> _TASK DESCRIPTION_: Copy every record below exactly, leaving out any pictures.

> _SOURCE RECORDS_:

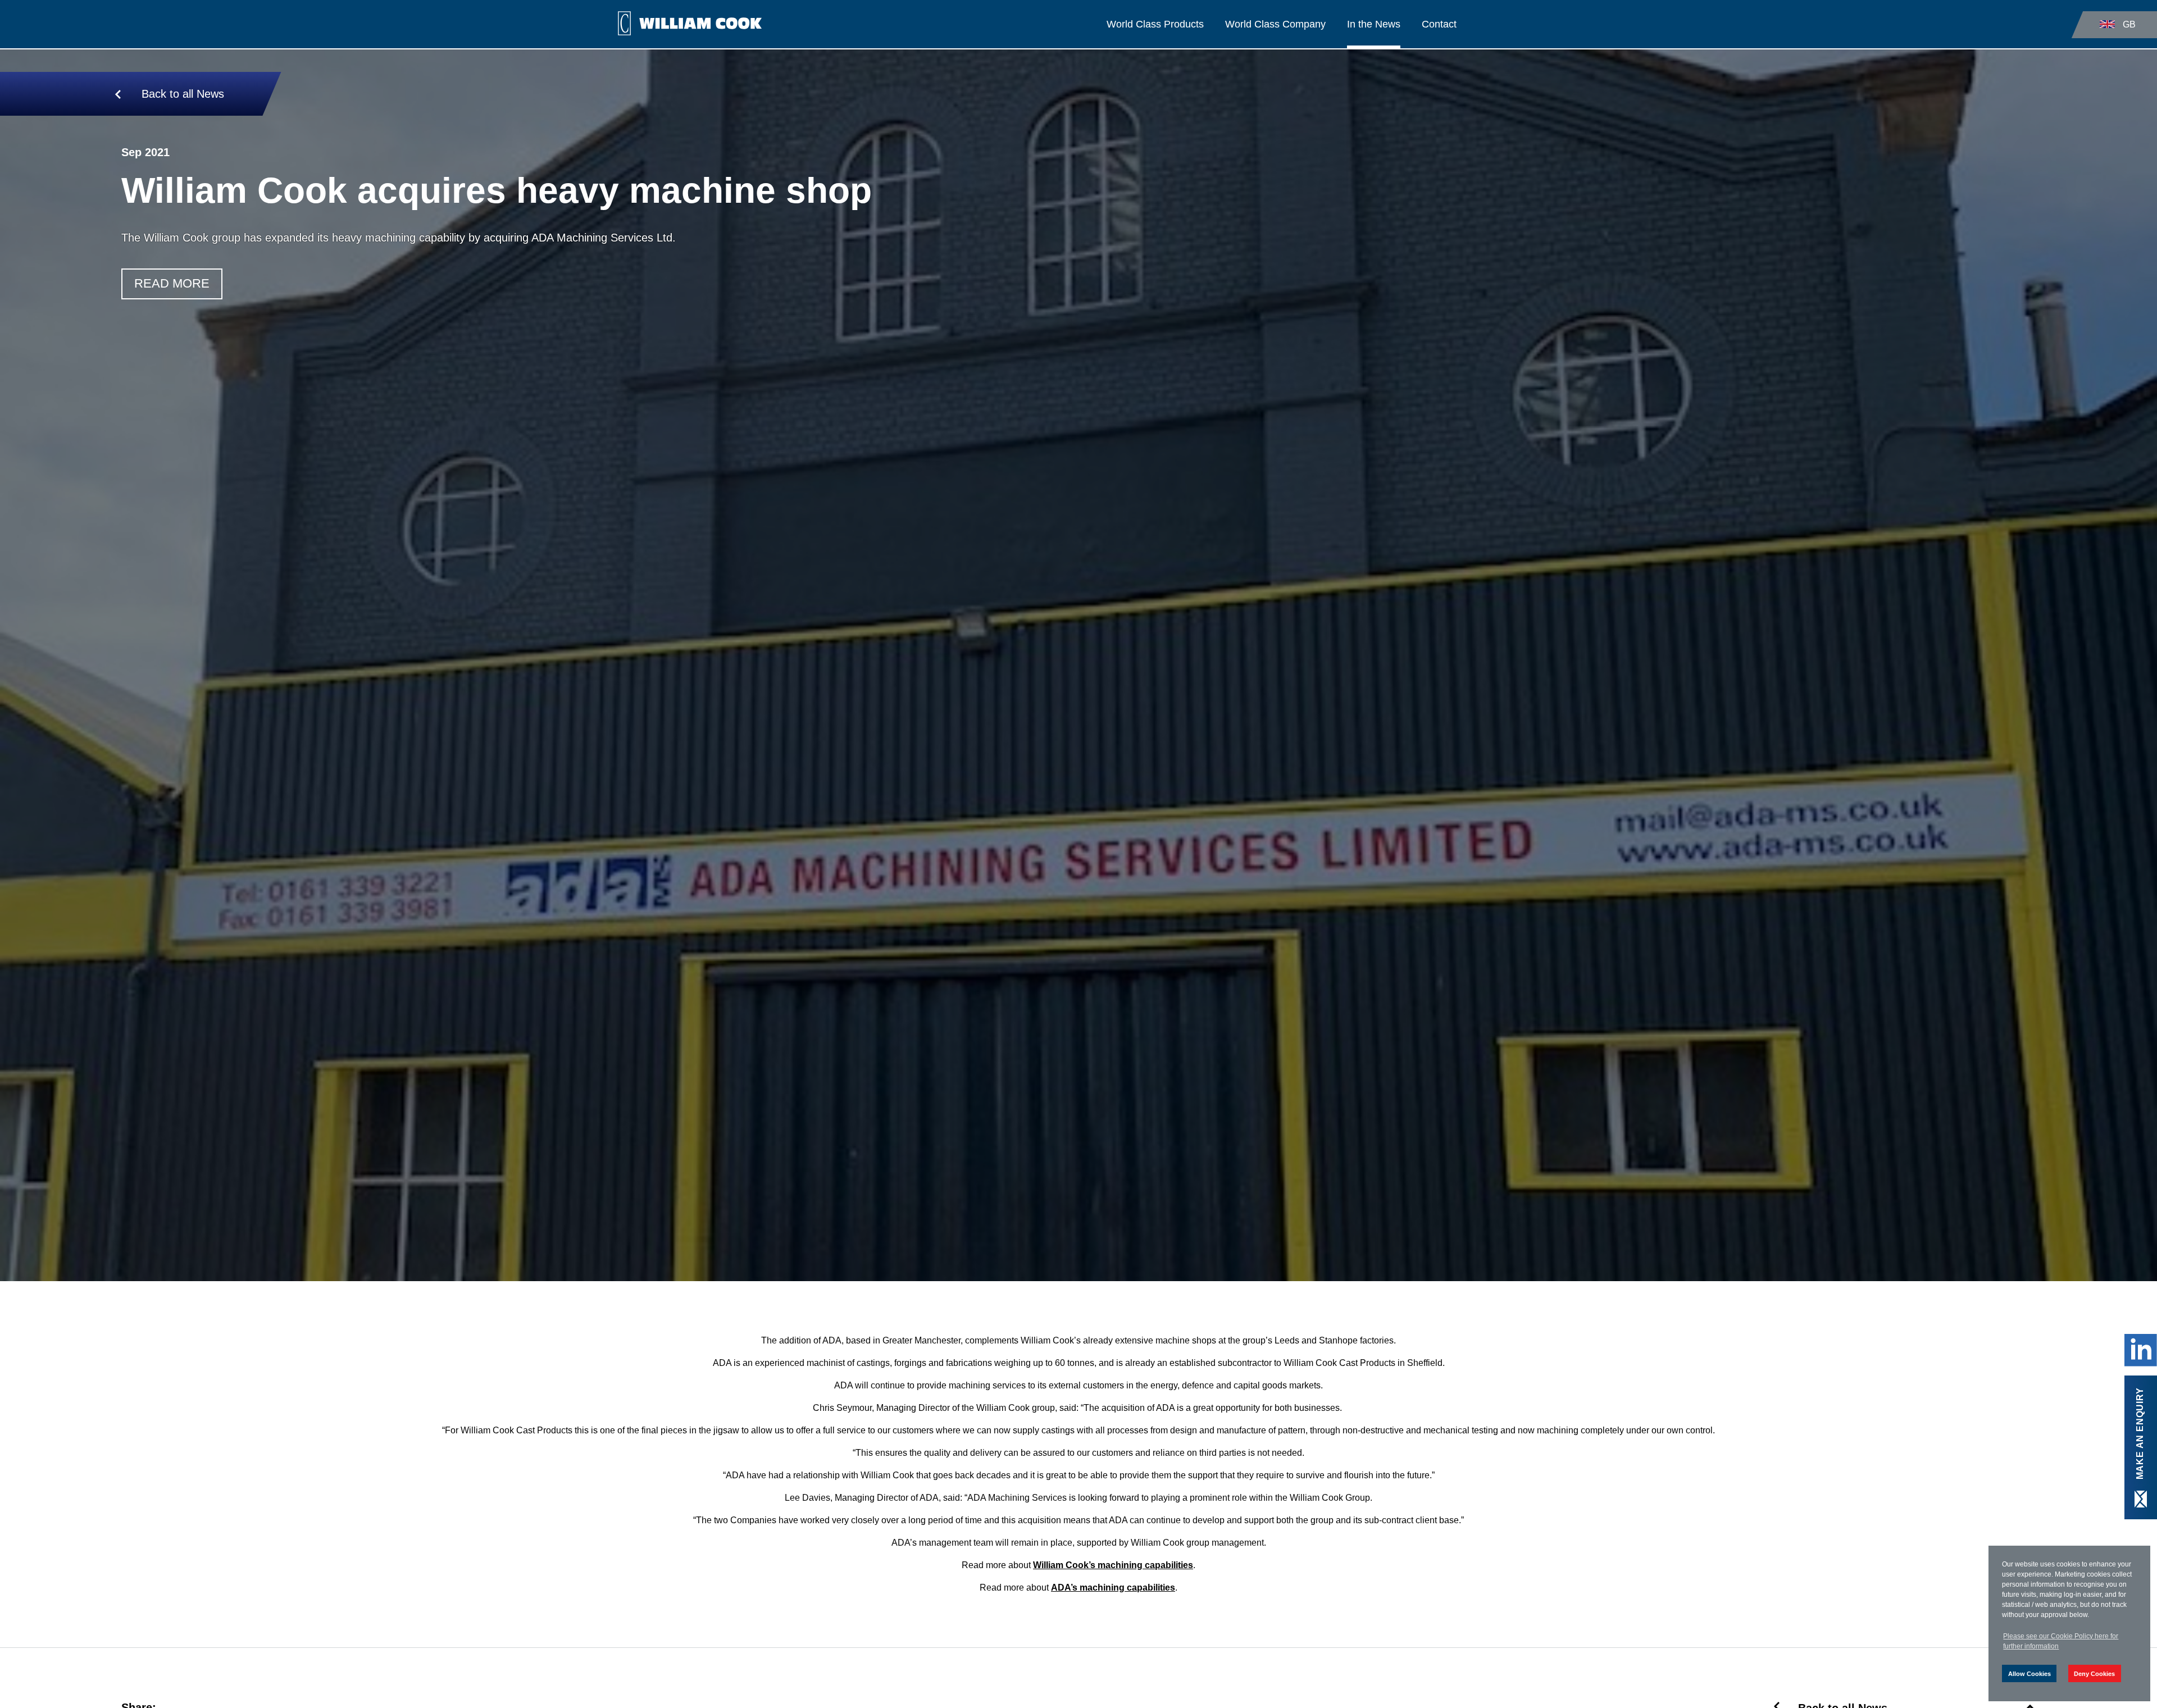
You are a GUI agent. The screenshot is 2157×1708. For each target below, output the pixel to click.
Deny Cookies (2094, 1673)
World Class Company (1275, 24)
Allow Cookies (2029, 1673)
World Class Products (1155, 24)
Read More (172, 283)
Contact (1439, 24)
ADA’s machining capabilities (1113, 1587)
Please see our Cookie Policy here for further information (2060, 1641)
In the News (1373, 24)
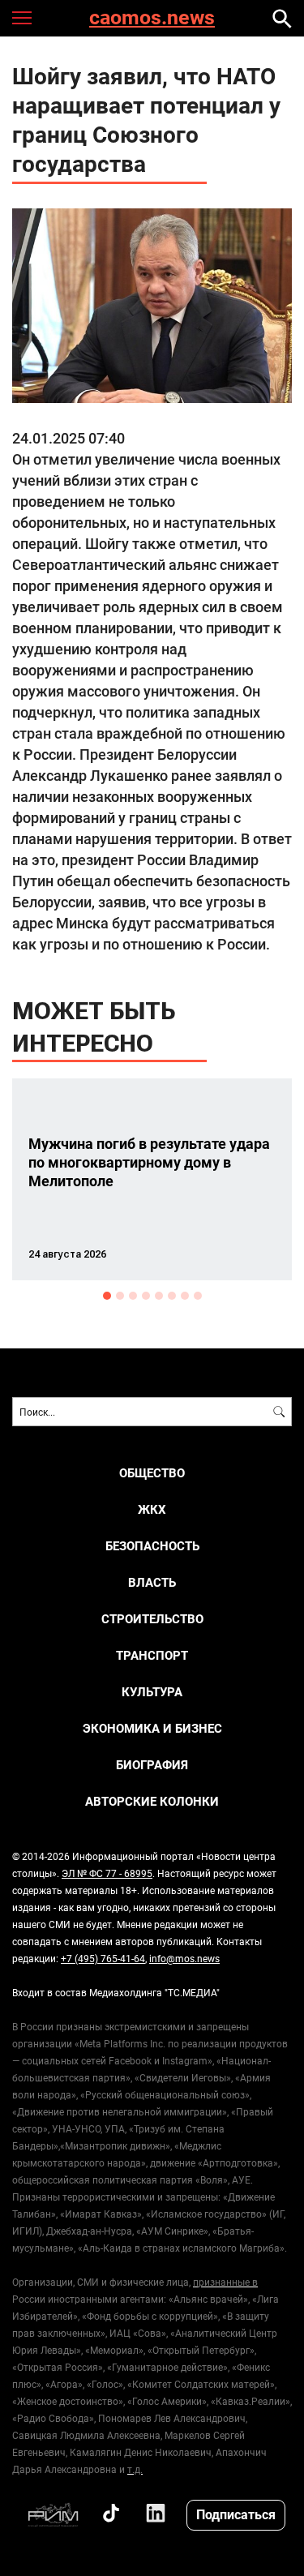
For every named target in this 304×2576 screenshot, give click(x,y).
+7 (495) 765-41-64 (103, 1958)
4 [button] (146, 1296)
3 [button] (133, 1296)
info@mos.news (184, 1958)
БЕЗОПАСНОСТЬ (152, 1546)
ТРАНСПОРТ (152, 1655)
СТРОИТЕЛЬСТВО (152, 1619)
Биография (152, 1765)
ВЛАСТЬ (152, 1582)
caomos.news (152, 18)
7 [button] (185, 1296)
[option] (152, 1179)
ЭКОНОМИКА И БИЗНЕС (152, 1728)
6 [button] (172, 1296)
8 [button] (198, 1296)
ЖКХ (152, 1509)
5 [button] (159, 1296)
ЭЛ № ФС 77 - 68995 (107, 1873)
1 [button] (107, 1296)
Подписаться (236, 2513)
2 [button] (120, 1296)
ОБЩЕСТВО (152, 1473)
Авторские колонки (152, 1801)
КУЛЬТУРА (152, 1692)
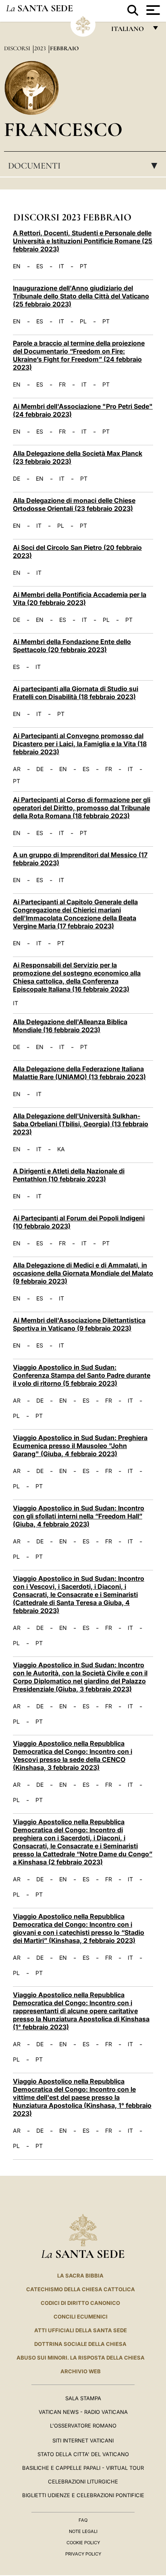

> _RESULT OF THIS EXERCISE_:
You are a GUI agent. The screenshot is 2157×1708. For each target below, output the pixel to click.
Deny Cookies (2094, 1673)
World Class Company (1275, 24)
Allow Cookies (2029, 1673)
World Class Products (1155, 24)
Read More (172, 283)
Contact (1439, 24)
ADA’s machining capabilities (1113, 1587)
Please see our Cookie Policy here for further information (2060, 1641)
In the News (1373, 24)
For every named target in this 304×2576 screenshot, give click(x,y).
+7 (495) 765-41-64 (103, 1958)
4 [button] (146, 1296)
3 [button] (133, 1296)
info@mos.news (184, 1958)
БЕЗОПАСНОСТЬ (152, 1546)
ТРАНСПОРТ (152, 1655)
СТРОИТЕЛЬСТВО (152, 1619)
Биография (152, 1765)
ВЛАСТЬ (152, 1582)
caomos.news (152, 18)
7 [button] (185, 1296)
[option] (152, 1179)
ЭКОНОМИКА И БИЗНЕС (152, 1728)
6 [button] (172, 1296)
8 [button] (198, 1296)
ЖКХ (152, 1509)
5 [button] (159, 1296)
ЭЛ № ФС 77 - 68995 (107, 1873)
1 [button] (107, 1296)
Подписаться (236, 2513)
2 [button] (120, 1296)
ОБЩЕСТВО (152, 1473)
Авторские колонки (152, 1801)
КУЛЬТУРА (152, 1692)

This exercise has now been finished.